A l’origine, des manifestations réprimées dans le sang à l’Est ; à la fin une guerre atomique réduisant en cendres l’Europe toute entière. Il traduit étonnamment cette terrible angoisse de la destruction totale qui plana au-dessus du monde durant une quarantaine d’années après la seconde guerre mondiale. La lecture de ce livre donne froid dans le dos : l’auteur alterne des passages de vie presque anodine, des histoires d’amour ou des problèmes existentiels, avec des passages sous forme de communiqués d’agence de presse d’une froideur macabre, jusqu’à la fin où l’horreur réunit tous les protagonistes dans la destruction totale : « keiner kommt davon »… La lecture du laconique paragraphe consacré à l’annihilation de Paris, le cinquième jour, fait froid dans le dos : « A 17 heures, une bombe H fut lâchée sur Paris. Elle explosa à une hauteur de cinq cents mètres au-dessus du Louvre. Une seconde plus tard, Paris avait cessé d’exister ». Fin de citation…
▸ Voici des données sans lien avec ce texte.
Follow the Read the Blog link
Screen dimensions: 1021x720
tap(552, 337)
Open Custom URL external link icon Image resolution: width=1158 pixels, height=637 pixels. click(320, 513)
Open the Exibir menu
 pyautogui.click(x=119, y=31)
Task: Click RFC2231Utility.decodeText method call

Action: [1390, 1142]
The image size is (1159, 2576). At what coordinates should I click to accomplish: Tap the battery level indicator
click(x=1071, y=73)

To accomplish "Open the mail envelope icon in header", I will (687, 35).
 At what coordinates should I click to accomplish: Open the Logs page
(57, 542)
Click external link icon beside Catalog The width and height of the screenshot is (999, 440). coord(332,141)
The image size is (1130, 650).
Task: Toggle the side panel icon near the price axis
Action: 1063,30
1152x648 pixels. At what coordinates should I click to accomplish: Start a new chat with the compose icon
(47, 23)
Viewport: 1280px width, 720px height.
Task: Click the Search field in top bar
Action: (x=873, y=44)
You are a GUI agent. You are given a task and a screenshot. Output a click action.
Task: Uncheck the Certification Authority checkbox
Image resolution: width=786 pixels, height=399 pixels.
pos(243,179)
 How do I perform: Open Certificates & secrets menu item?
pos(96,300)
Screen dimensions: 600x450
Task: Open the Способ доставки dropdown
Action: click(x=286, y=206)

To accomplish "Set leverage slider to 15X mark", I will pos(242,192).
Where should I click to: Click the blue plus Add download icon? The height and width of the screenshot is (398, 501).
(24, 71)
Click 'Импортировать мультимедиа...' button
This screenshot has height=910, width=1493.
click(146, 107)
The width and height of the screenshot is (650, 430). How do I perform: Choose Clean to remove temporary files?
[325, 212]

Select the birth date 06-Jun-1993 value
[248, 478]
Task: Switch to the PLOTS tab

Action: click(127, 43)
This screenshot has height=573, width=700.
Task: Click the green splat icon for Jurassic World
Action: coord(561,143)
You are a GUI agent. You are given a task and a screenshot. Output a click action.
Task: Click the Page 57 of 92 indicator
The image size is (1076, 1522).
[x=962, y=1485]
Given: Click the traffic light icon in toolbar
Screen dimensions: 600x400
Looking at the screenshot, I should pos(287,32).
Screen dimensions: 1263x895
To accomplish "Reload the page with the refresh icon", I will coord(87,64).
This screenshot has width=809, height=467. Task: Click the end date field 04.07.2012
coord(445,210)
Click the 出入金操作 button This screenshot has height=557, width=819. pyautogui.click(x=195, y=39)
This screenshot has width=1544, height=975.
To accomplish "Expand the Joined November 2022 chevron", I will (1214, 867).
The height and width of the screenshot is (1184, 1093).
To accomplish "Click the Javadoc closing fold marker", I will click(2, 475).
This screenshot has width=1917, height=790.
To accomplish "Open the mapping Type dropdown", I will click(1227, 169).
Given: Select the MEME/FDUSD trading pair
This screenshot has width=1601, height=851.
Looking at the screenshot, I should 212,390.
Nous avons maintenant oublié ce climat de malaise. A tel point que ce livre est tombé dans l’oubli, probablement sans rémission. Le spectre de l’atomisation du monde, comme on disait alors, a étrangement disparu, en quelques mois – évanoui… ou tout au moins préfère-t-on le croire. Même le mot « guerre atomique » a été remplacé par « menace nucléaire » : l’expression a dû mourir avec la Grande Peur de la seconde moitié du XXe s.